Severe fatigue has also been mounting as the strike drags on. The same nurse said, “Not only have I had to cancel my scheduled vacation in mid-August and put in overtime hours, but I keep getting called in to work on days when I’m not scheduled to work as emergency patients come in.”

Amid the recent rise in the number of coronavirus patients requiring intensive care, the situation has been even more serious for the hospitals caring for them. Boramae Medical Center in Seoul has been designated by the state as a dedicated hospital for coronavirus patients. But with residents on strike, it is facing a shortage of staff to care for patients, as well as a dangerous system in which patients with mild symptoms are treated in the same settings as the growing number of intensive care patients.

In a statement on Sept. 2, the healthcare solidarity headquarters of the Korean Public Service and Transport Workers’ Union (KPTU, affiliated with the Korean Confederation of Trade Unions) said, “A single nurse cannot handle any more than one intensive care patient, but at Boramae Medical Center we’re seeing a situation where a single nurse is in charge of three intensive care patients and one mild patient.”

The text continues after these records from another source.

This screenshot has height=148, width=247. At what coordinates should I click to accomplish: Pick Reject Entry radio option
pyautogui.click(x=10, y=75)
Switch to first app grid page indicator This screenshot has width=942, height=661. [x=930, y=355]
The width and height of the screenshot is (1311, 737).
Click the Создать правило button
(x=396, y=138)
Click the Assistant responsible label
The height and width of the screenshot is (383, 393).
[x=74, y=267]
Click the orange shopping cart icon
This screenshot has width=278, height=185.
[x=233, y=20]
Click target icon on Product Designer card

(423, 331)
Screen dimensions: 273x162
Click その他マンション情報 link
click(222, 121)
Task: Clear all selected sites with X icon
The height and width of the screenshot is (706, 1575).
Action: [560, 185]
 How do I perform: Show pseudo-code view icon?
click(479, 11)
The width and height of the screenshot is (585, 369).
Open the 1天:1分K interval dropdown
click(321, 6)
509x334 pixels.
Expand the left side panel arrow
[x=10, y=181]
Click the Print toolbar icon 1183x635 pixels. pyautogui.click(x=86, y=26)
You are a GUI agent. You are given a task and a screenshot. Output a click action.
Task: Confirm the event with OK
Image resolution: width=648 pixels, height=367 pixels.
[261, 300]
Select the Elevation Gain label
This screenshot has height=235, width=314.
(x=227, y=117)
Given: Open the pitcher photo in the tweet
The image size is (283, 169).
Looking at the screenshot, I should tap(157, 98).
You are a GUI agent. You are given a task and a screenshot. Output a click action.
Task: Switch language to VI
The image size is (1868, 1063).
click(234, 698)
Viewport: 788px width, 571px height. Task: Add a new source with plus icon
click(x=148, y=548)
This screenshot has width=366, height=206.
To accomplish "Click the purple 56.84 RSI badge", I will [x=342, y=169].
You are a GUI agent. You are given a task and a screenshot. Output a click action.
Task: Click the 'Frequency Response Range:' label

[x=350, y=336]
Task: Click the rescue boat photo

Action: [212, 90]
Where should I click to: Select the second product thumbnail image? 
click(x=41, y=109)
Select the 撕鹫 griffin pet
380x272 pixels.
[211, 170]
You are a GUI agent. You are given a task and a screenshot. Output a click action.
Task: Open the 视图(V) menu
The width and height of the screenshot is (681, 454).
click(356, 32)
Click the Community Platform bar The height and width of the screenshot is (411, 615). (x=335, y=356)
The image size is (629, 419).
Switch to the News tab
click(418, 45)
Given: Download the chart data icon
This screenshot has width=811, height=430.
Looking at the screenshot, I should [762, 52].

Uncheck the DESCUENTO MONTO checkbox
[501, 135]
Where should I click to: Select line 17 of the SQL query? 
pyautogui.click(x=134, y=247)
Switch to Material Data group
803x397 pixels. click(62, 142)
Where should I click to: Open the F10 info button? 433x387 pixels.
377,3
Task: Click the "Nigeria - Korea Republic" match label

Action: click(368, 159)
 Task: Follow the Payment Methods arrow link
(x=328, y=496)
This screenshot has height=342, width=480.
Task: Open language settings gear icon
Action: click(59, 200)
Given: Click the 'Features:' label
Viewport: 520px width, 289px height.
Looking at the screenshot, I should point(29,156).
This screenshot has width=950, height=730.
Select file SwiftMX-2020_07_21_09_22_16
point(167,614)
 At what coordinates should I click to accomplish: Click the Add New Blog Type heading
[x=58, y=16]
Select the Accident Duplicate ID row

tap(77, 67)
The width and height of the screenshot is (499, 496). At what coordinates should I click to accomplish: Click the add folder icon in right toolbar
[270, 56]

Another nurse who works in the medical center’s isolation ward said, “The number of intensive care patients has continued to rise with the sharp increase in severe cases recently, but the residents are not coming back and additional nursing staff have not been brought in.”

“The fatigue among staff here has reached critical levels,” the nurse said.

In an earlier statement, the Korean Nurses Association said, “As they have substituted for duties in healthcare settings where residents and other physicians have walked out, PA nurses have even been assuming some treatment duties that are illegal.”

“The physicians need to call off their strike immediately, and healthcare workers must all work together to overcome the resurgence of COVID-19” the statement urged.